Crossing the last Ts for the 2008 edition of my dining guide, I called Vietnam Palace for a final fact check – were they still open every day, do they take major credit cards, were they still offering Saigon beer – and learned they were closed. In August of last year, a fire in a neighbouring business forced the Palace to shut its doors and undertake a renovation.
They reopened in December, but it’s taken me seven months to get myself back. My first seat was a perch on their small patio with an elevated view of Somerset Street and a bountiful lunch for $10 – a bowl of pretty decent vegetable soup, a crispy spring roll, and a main dish of shaved lamb infused with fresh mint on a bed of vermicelli, served with nuoc mam and a side salad. I could have done without the icky bottled dressing on the greens (ask for them bare and make use of the punchy fish sauce instead) and the spring roll was somewhat cool, suggesting it wasn’t prepared to order, but it was otherwise a pretty satisfying lunch for a very satisfying price.
Dinner was inside, in their big new dining room with its Olympic-torch lighting and neon pictures of Vietnamese landscapes. Service was not what you’d call consistently warm, but it was efficient and we were fed well and fully for what seemed a pittance.

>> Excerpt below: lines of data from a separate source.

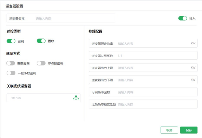Click the 逆变器设置 dialog title
The image size is (202, 138).
[x=14, y=6]
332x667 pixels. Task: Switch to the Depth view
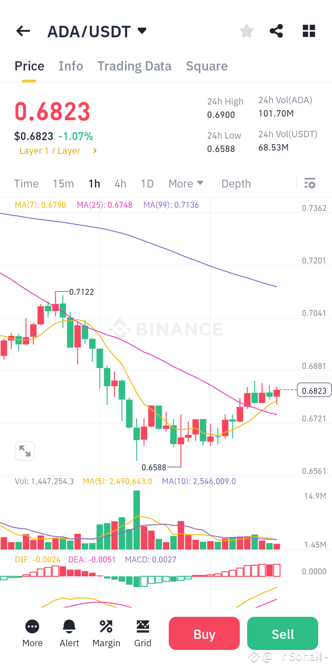tap(236, 183)
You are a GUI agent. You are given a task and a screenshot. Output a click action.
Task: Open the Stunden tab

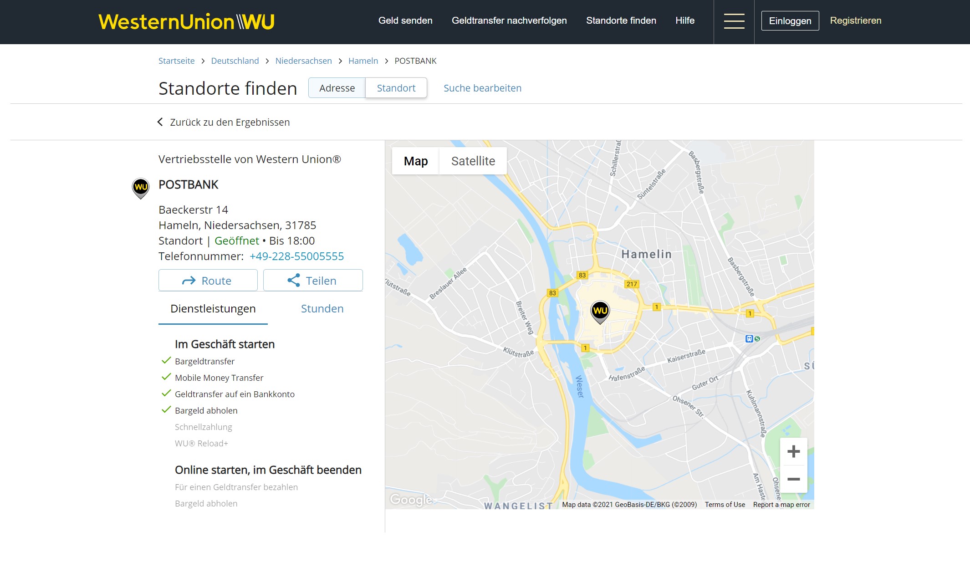click(322, 309)
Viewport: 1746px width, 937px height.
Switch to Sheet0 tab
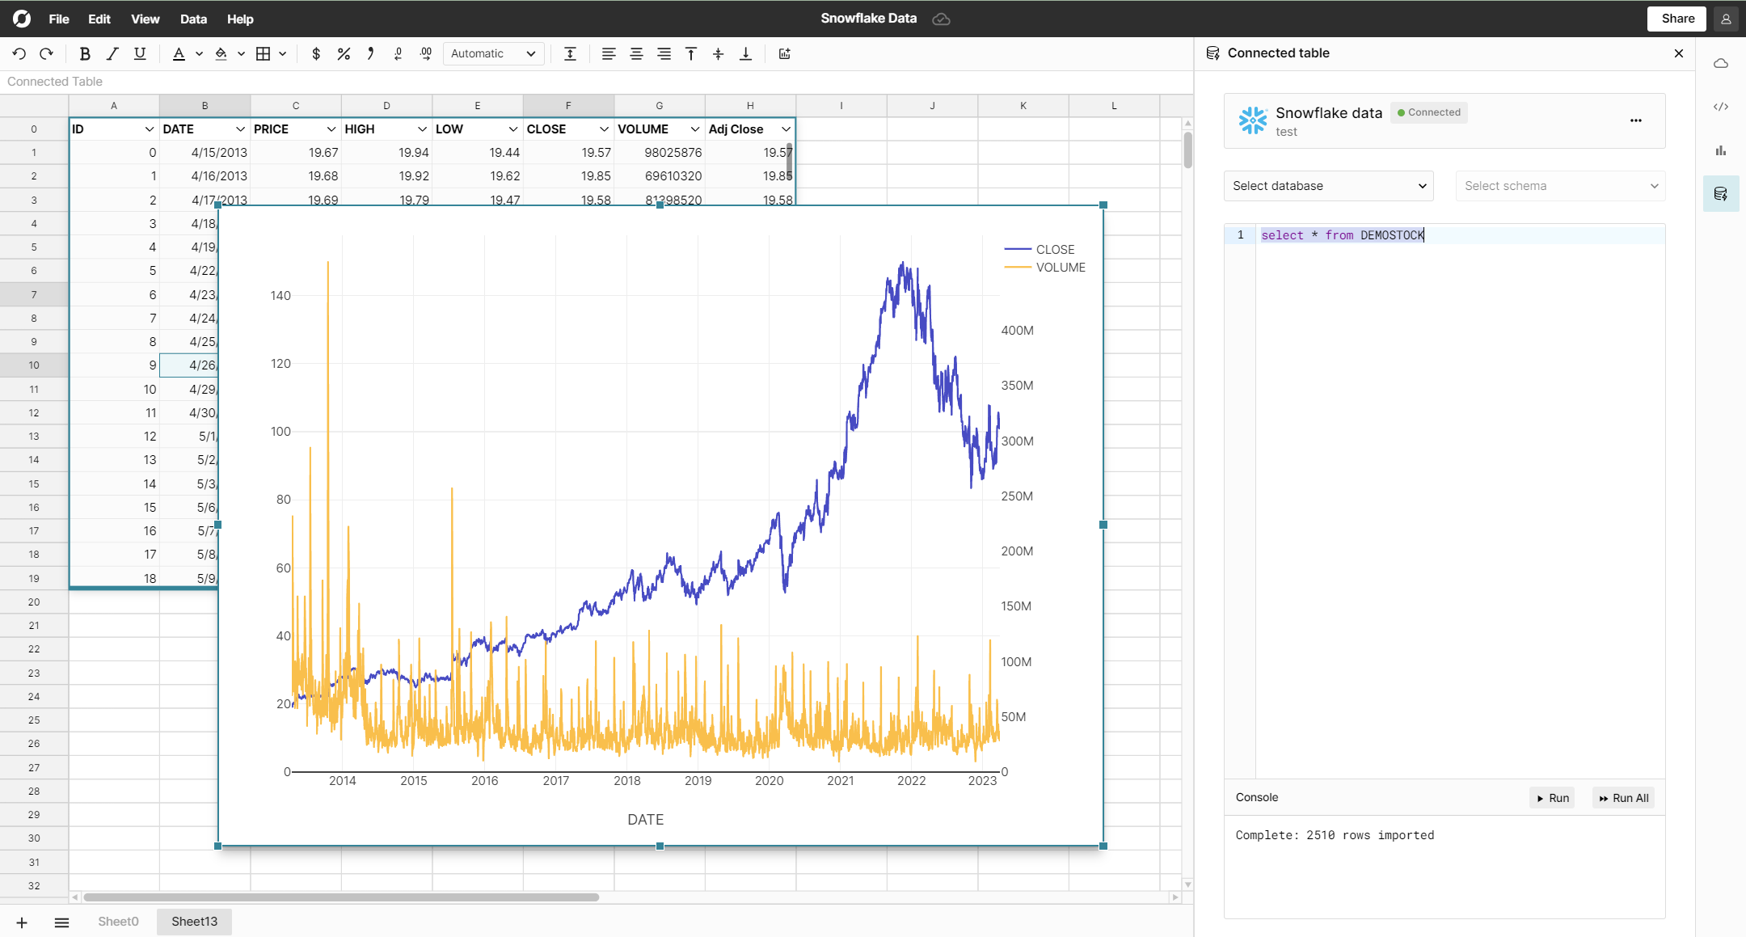click(x=118, y=922)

The Palace menu goes on for pages. Two hundred and twenty items cover appetizers, soups, salads, wrap and roll platters, fondues, seafood dishes, fish, chicken, beef, pork, sizzling platters, rice dishes, crispy egg noodle dishes, rice noodle dishes, noodle soups. Chilli pepper symbols indicate the intensity of fire, though of the “peppered” dishes we tried, most were pretty tame.

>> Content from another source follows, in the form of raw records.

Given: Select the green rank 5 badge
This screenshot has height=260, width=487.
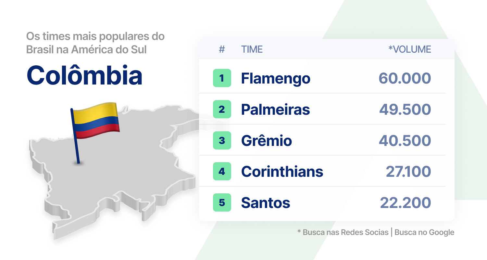Looking at the screenshot, I should coord(222,202).
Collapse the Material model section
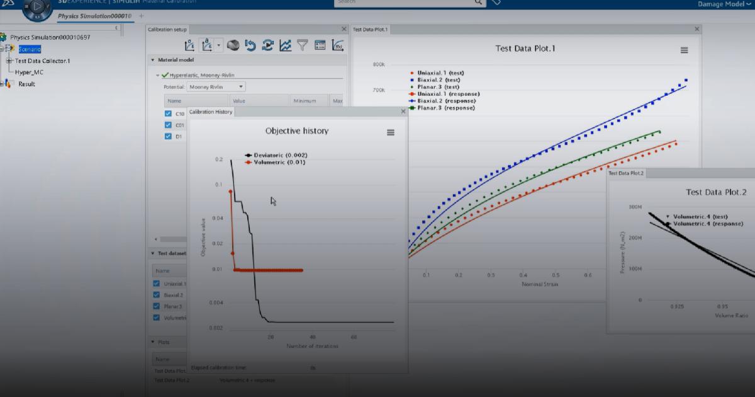This screenshot has height=397, width=755. 152,59
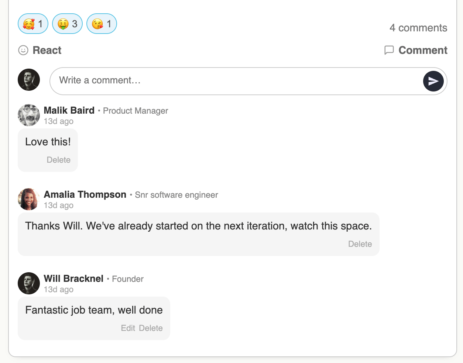Edit the "Fantastic job team" comment
The width and height of the screenshot is (463, 363).
(x=128, y=328)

If you knew the Palace pre-reno, you’ll find the dishes that worked then work now – noodle soups, wrap and roll platters, rice paper rolls with herby punch, lemongrass and chilli-peppered meats.

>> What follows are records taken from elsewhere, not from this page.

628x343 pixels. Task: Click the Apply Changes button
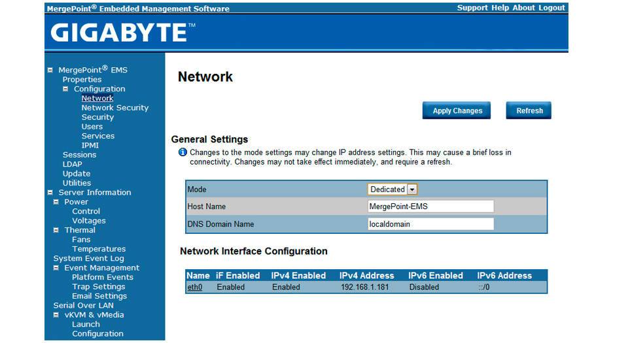point(457,110)
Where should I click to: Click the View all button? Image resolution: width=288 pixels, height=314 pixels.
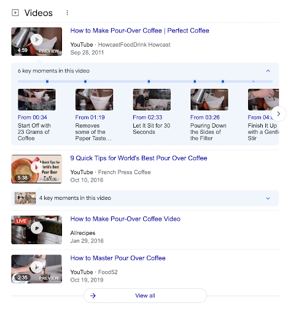coord(145,296)
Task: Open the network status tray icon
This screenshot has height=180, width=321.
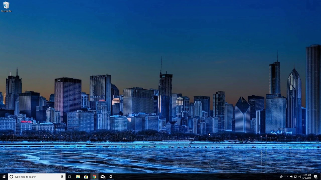Action: [295, 177]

The mahogany coloured crispy quail can be a moist, tasty starter. Good too are the salad rolls, tight packages wrapping thin noodle, shrimp, pork, lettuce and mint, dipped in a bean and peanut sauce. I’d avoid the hot and sour soup – too gelatinous, too sweet – and move to a beef noodle soup. Even the small pho is a meal-in-a-bowl, chock full of noodles, bean sprouts, meat and herbs, in a fragrant beef broth you can doctor to your liking. Number 130 is a favourite dish – moist chicken mingled with chillies in a sharp and sweet lemon-grass dressing. A dish that goes as bo sate (#180) is listed as a house special, a sizzling plate of thin beef and red onion in a peppery sauce, permeated with the flavours of garlic and ginger. Fish and shellfish are not so impressive. Hard bricks of fishy-tasting sea bass, rubbery squid, forgettable shrimp, and flavourless scallops are best avoided, though the sauces can be fragrant.
You have to know your way around the menu. Or, just look around and you’ll see that this place serves countless inexpensive meals of noodle soups and grilled meats on rice or noodle. Stick with those and you’ll find the Palace treats you well.
Deep fried bananas with coconut ice cream for kids, housemade crème caramel for me. That’s our usual ending.
Ottawa has a number of good Vietnamese restaurants, and this is a modest example. It doesn’t rise above the rest, but neither does it disappoint. The prices are not high and, once you know what to order, the Palace food is not bad.